When the Going Gets Tough: Intervention to Change Adolescents' Interpretations of Difficulty At School
Methods: In a field experiment, we tested the effects of students' endorsement of messages about interpretations of difficulty as importance or impossibility on school-related effort. Participants (N= 272; 53% boys, Mage =12.15) were middle school students enrolled in a public school near Detroit, MI. Most participants were minority (73% African American) and low income (71% free or reduced lunch eligible). In each classroom students were randomly assigned to one of three conditions. In the control condition, participants were simply given the dependent variable. In the treatment conditions, participants were first asked how much they agreed with items either describing an interpretation of difficulty as importance or impossibility before proceeding to the dependent variable. The dependent measure was a difficult cognitive task (15 items of Raven's Progressive Matrices).

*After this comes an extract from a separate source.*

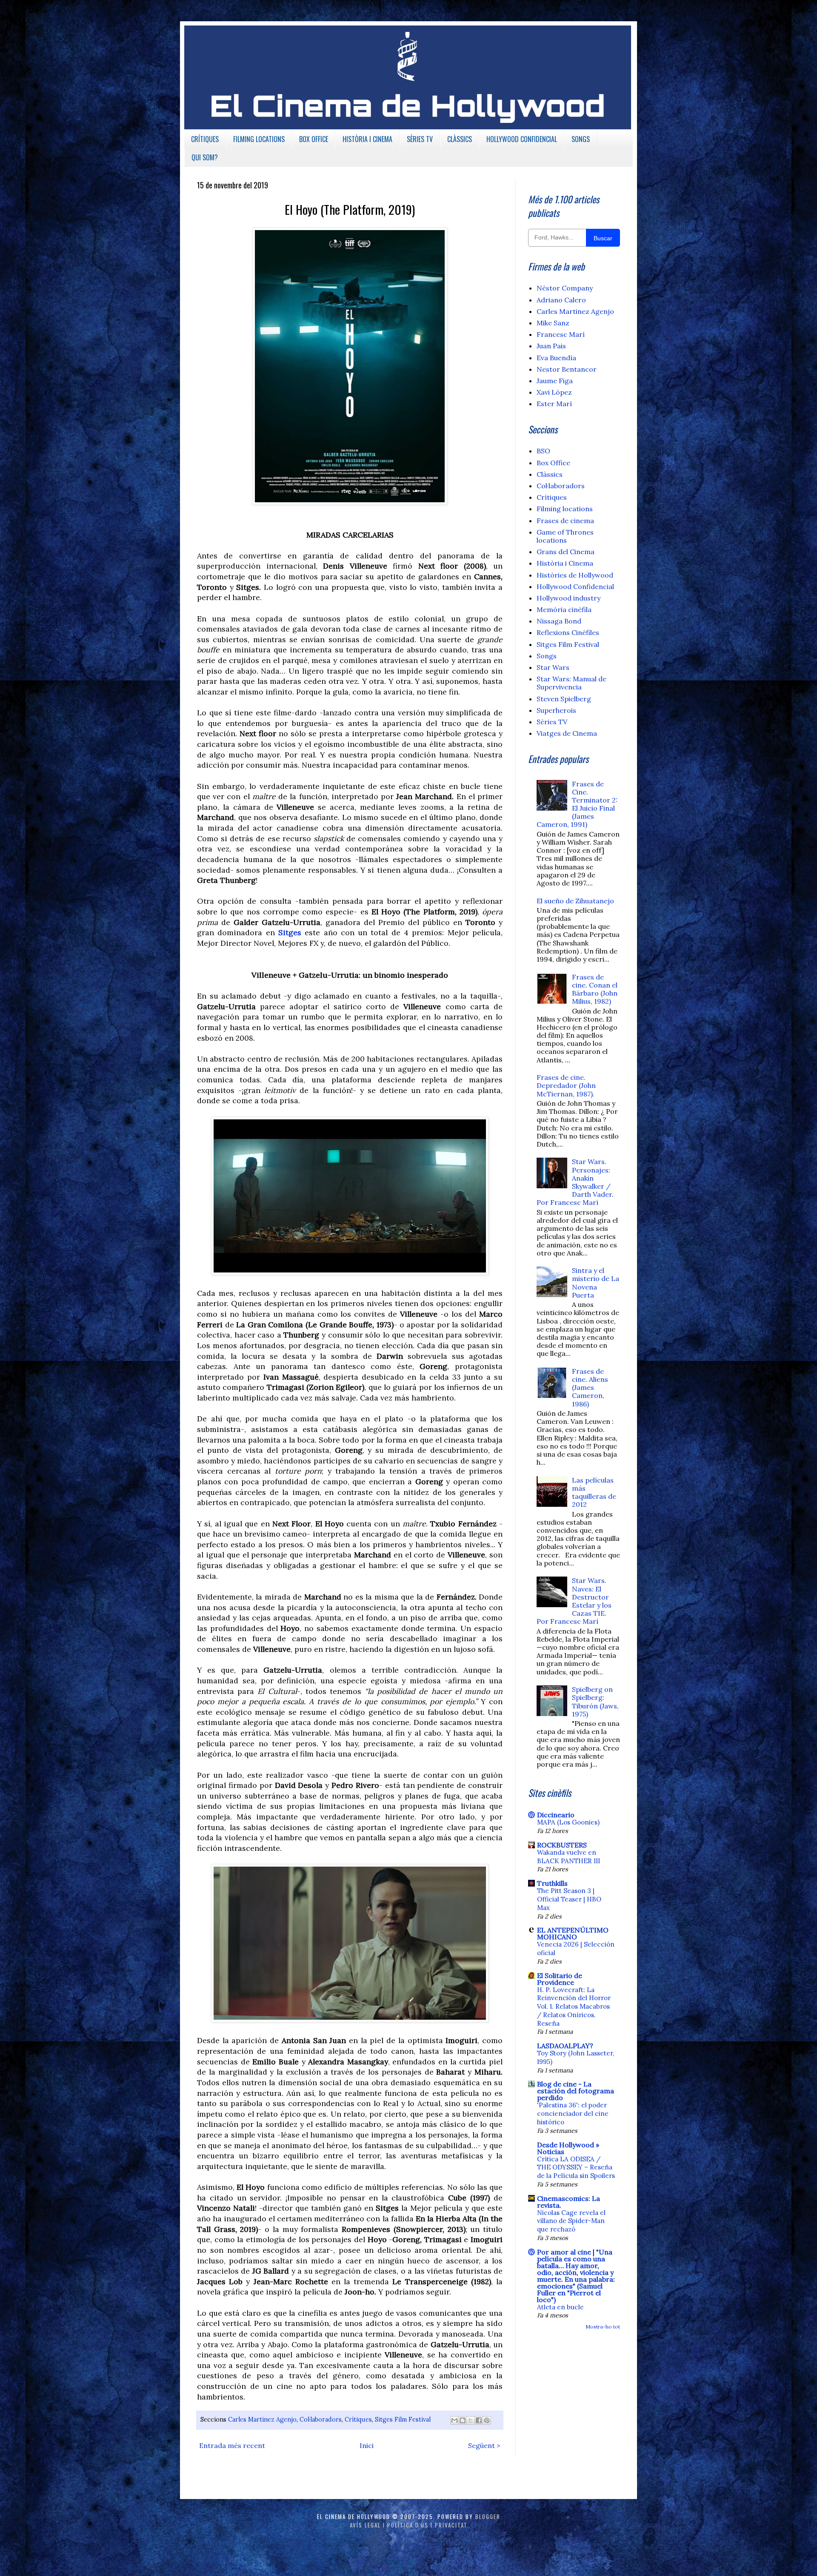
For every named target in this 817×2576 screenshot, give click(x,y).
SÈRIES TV (420, 139)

Results: As predicted, there was a significant interaction between condition (difficulty as importance vs. difficulty as impossibility) and endorsement of the provided interpretation of difficulty on Raven's performance, F(1,173) = 4.317, p < .05. Participants in the interpretation of difficulty as impossibility condition scored better if they did not endorse this interpretation than if they did, t(173) = -1.771, p = .08. Furthermore, students disagreeing with the difficulty means impossibility items performed better than those who disagreed with the difficulty means importance items, t(173) = 1.847, p= .07.
Conclusions and Implications: Overall, we found that adolescents' interpretations of difficulty matter for performance on a difficult cognitive task. Notably, students' endorsement of these potential interpretations are consequential. Disagreeing with the idea that difficulty means impossibility can actually be quite motivating for students. Similarly, disagreeing that difficulty means importance can undermine motivation, suggesting that well-intended but unconvincing messages can be damaging. These findings have important implications for teachers and practitioners hoping to encourage motivating interpretations of difficulty. Simply suggesting that important things often feel difficult may not be enough. Interestingly, our results suggest that an effective intervention approach may be to have students argue against the idea that difficult tasks are impossible.